A Polícia Federal prendeu um grupo que planejava ataques terroristas durante os Jogos Olímpicos no Brasil na manhã desta quinta-feira (21). A operação foi deflagrada faltando 15 dias para o início do evento.

Informações obtidas preliminarmente apontam que os suspeitos preconizam a intolerância racial, gênero e religiosa. Os nomes dos presos não serão divulgados para não atrapalhar as investigações; o processo tramita sob sigilo.

O grupo teria sido recrutado pelo Estado Islâmico (EI) na internet. A linha de ação é a mesma dos ataques em Orlando, no Estados Unidos, e Paris, na França.

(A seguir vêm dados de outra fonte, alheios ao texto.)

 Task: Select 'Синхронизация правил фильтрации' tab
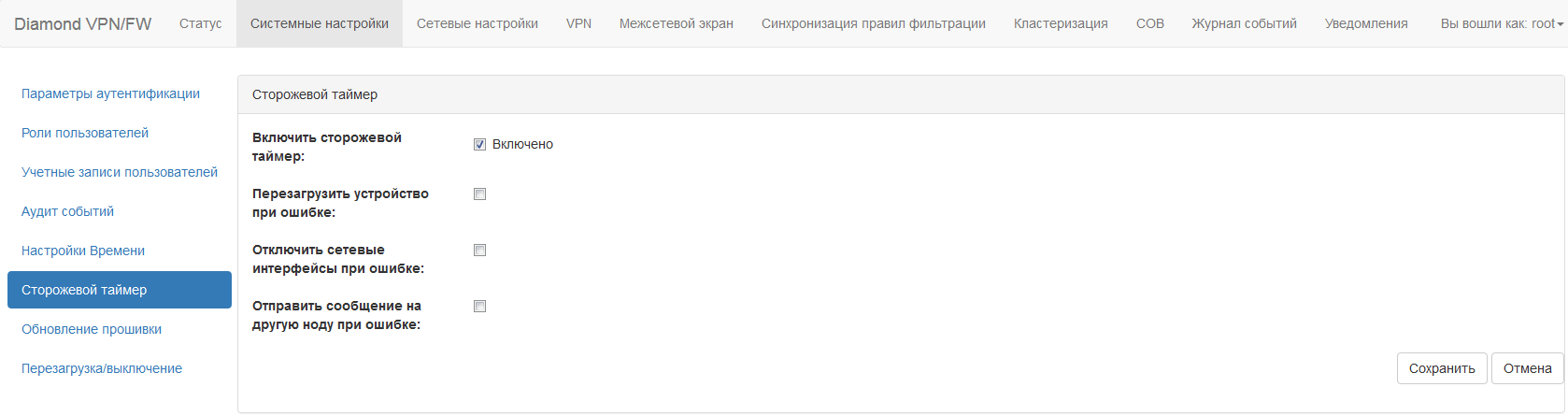pos(873,23)
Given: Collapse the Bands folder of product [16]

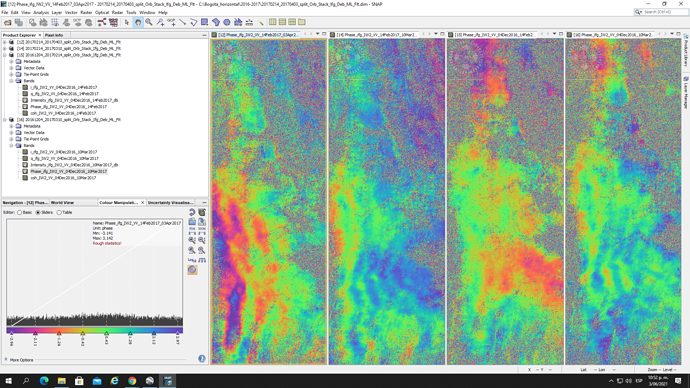Looking at the screenshot, I should click(x=11, y=146).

Segundo o ministro da Justiça, Alexandre Moraes, os dez presos pela Polícia Federal usavam as redes sociais e outros serviços de mensagens para se comunicar. Os aplicativos preferidos eram o Telegram e WhatsApp. Duas pessoas estão sendo rastreadas, mas ainda não foram presas.

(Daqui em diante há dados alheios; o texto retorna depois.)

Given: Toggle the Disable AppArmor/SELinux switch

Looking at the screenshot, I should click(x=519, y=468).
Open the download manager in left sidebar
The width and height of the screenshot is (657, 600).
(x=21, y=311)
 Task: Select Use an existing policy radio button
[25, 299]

Os mandados de prisão são justificadas por atos preparatórios, ou seja, os envolvidos já haviam começado a preparar ações terroristas.

As prisões ocorreram simultaneamente em dez estados do Brasil. Um dos detidos teria entrado em contato com um site do Paraguai, interessado em comprar um fuzil. Não há informações se a arma, de fato, foi adquirida.

Várias mensagens, segundo as investigações, mostram o grupo comemorando os atentados em Orlando e em Nice, na França. As execuções realizadas pelo EI também eram compartilhadas entre eles.

Ainda conforme os grampos, os acusados comentavam que o Brasil não fazia parte da coalizão contra o EI, mas passou a ser alvo no momento em que virou sede da Olimpíada e receberá diversos estrangeiros.